Setapak Langkah – 30 Maret 2026 | Pemerintah Kabupaten Solok, Sumatera Barat, baru-baru ini memberlakukan pembatasan akses media sosial bagi anak-anak di bawah usia 15 tahun. Kebijakan ini meliputi pembatasan waktu penggunaan serta pemblokiran aplikasi tertentu pada jam belajar. Langkah ini diambil untuk mengurangi dampak negatif penggunaan berlebihan, seperti gangguan konsentrasi, kecemasan, dan penurunan prestasi akademik.
Berbagai orang tua di Solok menyatakan dukungan yang kuat terhadap kebijakan tersebut. Mereka menilai bahwa regulasi ini memberikan ruang bagi anak untuk lebih fokus pada kegiatan belajar dan interaksi sosial langsung. Beberapa orang tua bahkan melaporkan perubahan positif dalam perilaku anak sejak pembatasan diterapkan.
- Pengurangan Waktu Layar: Anak-anak kini menghabiskan rata‑rata dua jam lebih sedikit per hari untuk media sosial.

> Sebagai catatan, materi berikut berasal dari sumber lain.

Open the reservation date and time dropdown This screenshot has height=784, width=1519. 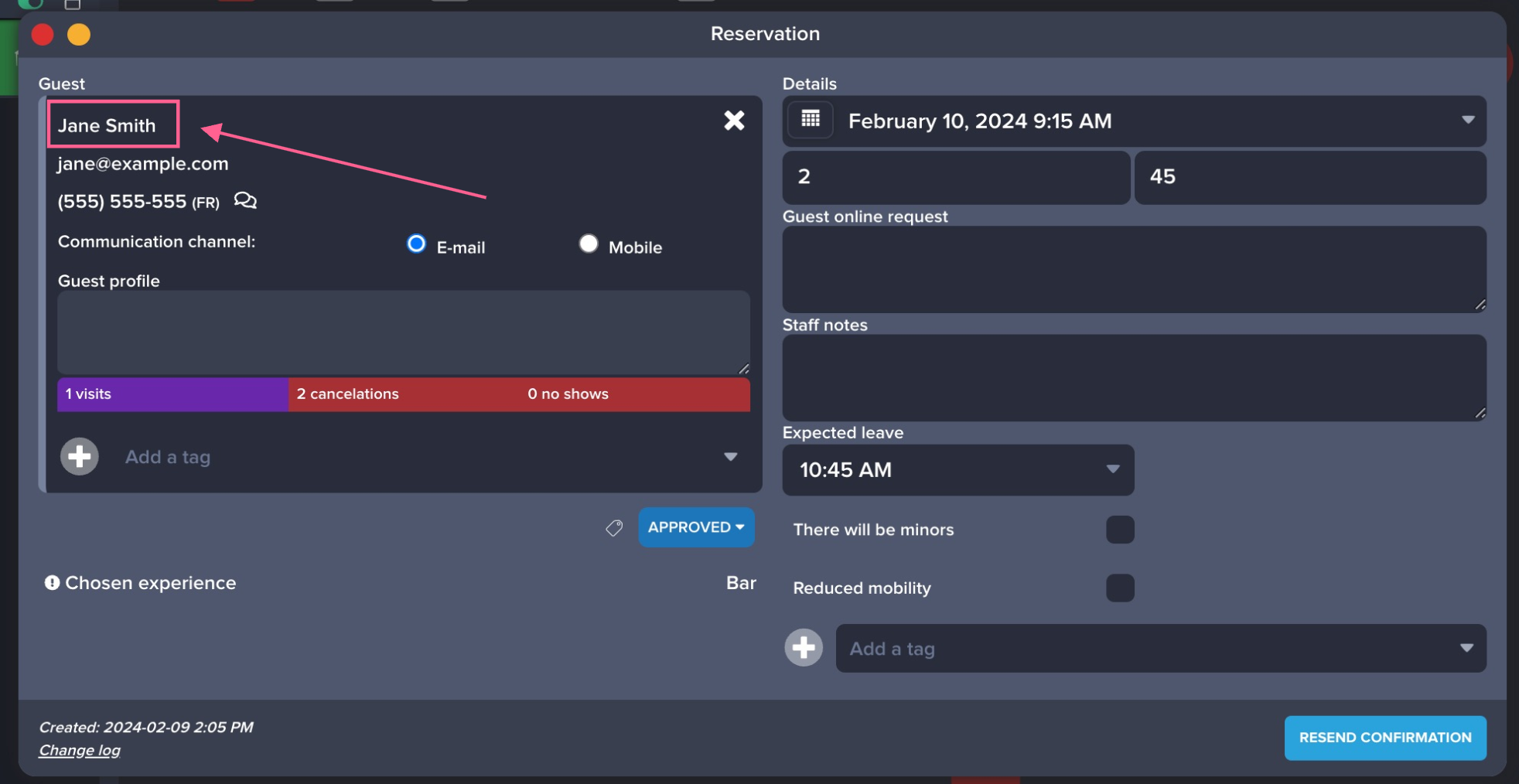(x=1467, y=121)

- Peningkatan Kualitas Tidur: Waktu tidur anak meningkat sekitar satu jam, sehingga mereka terasa lebih segar di pagi hari.
- Konsentrasi Belajar: Guru mencatat peningkatan nilai rata‑rata kelas sebesar 7% sejak kebijakan berlaku.

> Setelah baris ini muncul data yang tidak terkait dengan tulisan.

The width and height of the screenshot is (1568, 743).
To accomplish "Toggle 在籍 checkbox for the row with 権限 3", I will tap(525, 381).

Para orang tua juga menekankan pentingnya edukasi digital di rumah. Mereka berupaya mengajarkan anak cara menggunakan internet secara bijak, sekaligus menyediakan alternatif kegiatan seperti membaca, olahraga, dan bermain kreatif.
Selain dukungan dari keluarga, pihak sekolah di Solok turut berperan aktif. Sekolah mengadakan lokakarya bagi orang tua dan siswa tentang bahaya kecanduan media sosial serta cara mengatur penggunaan perangkat secara sehat.
Keberhasilan kebijakan ini diharapkan dapat menjadi contoh bagi daerah lain dalam menyeimbangkan perkembangan teknologi dengan kesejahteraan generasi muda.